## Set exercise A
Express the records as a two-column CSV with the headers "prompt" and "response", beginning at the start of the records and stopping after the line that contains "(x=1315, y=606)". Give one row per record, with each field quoted and any line breaks replaced by spaces.

++++++

Lakes Regional Park (often called Lakes Park) is a 279-acre public park located along Gladiolus Drive (CR 865) just south of Fort Myers, Florida. It opened on April 21, 1984, and is operated by the Lee County Department of Parks and Recreation. The park was named after its main feature: 158 acres of man-made freshwater lakes. The lakes were formed by a rock mine that operated on the property in the 1960s. The park is part of the Great Florida Birding Trail as well as Lee County's Tour de Parks bicycle route along with the John Yarbrough Linear Park and other locations.

Features
A variety of wildlife can be spotted throughout Lakes Park, especially birds. The park includes about 2.5 miles of walking and biking trails running along the lakes. A scenic boardwalk carries the trails over the lakes. Other features include playgrounds, a large field for recreational activities, as well as a fragrance garden with herb, butterfly, and cactus gardens.

++++++

## Set exercise B
Write the next part of the passage on Lakes Regional Park, beginning after its final sentence.

## Dataset records
++++++

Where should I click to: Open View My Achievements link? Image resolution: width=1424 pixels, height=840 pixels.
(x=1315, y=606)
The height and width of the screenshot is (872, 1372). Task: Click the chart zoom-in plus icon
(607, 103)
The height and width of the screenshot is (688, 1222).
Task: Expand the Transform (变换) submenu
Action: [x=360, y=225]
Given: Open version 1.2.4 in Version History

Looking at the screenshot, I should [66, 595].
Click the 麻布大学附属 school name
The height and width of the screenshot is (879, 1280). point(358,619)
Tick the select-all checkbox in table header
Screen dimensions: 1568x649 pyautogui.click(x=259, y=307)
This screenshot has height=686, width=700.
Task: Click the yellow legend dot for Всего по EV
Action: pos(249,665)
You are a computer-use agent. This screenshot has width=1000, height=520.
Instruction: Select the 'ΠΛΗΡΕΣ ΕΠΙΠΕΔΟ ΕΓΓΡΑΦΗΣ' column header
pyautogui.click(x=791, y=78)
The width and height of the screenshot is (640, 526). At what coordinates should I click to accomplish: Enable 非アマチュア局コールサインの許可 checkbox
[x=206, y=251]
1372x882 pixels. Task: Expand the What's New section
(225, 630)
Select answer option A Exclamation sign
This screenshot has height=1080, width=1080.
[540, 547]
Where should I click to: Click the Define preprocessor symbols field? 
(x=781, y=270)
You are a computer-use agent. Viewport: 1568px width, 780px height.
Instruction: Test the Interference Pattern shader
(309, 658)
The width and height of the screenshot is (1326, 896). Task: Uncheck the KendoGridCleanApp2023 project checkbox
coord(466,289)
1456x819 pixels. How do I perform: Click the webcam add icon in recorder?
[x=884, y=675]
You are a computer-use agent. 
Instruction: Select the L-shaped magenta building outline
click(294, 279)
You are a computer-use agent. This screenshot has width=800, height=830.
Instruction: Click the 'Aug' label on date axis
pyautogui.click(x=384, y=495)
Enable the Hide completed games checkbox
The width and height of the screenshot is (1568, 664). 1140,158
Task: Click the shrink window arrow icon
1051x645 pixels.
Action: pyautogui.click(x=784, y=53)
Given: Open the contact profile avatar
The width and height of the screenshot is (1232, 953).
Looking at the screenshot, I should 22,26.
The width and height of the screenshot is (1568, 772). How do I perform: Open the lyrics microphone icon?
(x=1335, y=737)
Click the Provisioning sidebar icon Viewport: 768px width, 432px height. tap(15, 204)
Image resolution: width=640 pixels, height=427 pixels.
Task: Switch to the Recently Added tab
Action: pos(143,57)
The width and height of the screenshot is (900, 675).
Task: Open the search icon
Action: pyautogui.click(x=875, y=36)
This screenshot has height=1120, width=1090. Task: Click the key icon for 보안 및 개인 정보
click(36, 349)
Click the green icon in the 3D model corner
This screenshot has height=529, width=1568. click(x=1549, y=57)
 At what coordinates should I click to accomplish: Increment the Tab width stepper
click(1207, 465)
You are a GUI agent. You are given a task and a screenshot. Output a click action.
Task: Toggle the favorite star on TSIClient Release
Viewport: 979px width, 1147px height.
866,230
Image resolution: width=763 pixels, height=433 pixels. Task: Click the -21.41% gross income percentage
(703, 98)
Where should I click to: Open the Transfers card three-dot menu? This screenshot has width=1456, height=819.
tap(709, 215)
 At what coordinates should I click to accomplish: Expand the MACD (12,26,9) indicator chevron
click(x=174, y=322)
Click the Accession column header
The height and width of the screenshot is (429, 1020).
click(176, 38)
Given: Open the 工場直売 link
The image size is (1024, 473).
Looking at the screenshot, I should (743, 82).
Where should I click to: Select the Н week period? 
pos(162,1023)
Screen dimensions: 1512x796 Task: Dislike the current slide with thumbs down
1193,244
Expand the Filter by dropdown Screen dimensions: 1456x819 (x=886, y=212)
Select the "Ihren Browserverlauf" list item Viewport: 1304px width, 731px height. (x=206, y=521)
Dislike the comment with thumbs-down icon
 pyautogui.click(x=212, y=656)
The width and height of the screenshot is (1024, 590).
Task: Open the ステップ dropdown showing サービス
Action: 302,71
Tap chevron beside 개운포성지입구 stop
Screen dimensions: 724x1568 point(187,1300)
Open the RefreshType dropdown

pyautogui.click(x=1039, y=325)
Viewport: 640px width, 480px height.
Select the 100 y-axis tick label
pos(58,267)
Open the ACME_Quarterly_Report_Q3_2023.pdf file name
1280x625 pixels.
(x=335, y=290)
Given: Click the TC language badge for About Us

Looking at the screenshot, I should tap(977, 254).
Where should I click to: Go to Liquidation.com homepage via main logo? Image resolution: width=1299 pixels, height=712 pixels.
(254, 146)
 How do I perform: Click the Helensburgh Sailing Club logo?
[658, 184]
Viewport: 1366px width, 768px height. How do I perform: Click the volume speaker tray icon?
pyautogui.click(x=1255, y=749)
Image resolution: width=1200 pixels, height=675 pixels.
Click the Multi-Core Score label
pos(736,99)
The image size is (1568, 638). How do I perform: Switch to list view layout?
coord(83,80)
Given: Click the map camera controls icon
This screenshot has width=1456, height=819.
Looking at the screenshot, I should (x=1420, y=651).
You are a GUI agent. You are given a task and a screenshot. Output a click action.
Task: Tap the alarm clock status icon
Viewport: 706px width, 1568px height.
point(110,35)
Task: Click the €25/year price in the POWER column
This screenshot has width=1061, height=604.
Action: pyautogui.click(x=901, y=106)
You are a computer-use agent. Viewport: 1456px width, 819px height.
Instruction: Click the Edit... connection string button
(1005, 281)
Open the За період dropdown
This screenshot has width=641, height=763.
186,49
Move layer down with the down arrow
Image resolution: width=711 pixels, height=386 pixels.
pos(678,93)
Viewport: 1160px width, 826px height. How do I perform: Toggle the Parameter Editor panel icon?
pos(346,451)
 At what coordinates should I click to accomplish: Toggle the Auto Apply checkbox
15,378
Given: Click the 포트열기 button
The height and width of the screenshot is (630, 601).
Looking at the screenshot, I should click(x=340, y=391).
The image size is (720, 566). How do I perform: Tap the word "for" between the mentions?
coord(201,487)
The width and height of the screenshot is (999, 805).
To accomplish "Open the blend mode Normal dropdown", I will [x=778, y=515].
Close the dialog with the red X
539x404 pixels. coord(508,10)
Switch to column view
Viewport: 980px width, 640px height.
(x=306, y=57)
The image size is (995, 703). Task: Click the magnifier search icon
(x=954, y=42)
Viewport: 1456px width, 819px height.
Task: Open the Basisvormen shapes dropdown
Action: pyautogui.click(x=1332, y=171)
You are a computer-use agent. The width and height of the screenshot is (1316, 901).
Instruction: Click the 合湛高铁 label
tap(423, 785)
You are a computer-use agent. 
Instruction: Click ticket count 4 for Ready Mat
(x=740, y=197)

++++++

## Exercise result A
prompt,response
"Where should I click to: Open View My Achievements link? Image resolution: width=1424 pixels, height=840 pixels.","(x=1315, y=606)"

## Exercise result B
Train Village
One notable feature at Lakes Park is the Lakes Park & Gulf Railroad, a  gauge miniature railway, which takes riders on a 15-minute ride through the north end of the park. The railroad departs from the Railroad Museum of South Florida's Train Village in the center of the park. Besides the railway and the museum itself, the Train Village area also includes a children’s playground and a full size historic locomotive and caboose on display. The miniature railway has carried over 300,000 passengers since it opened in 1994. The Train Village pays homage to the Seaboard Air Line Railroad’s former branch to Punta Rassa, which ran through the Lakes Park property just south of the Train Village and boardwalk from the 1920s until 1952. A portion of these tracks were later used by the Atlantic Coast Line Railroad to service the rock mine that created the lakes in the park.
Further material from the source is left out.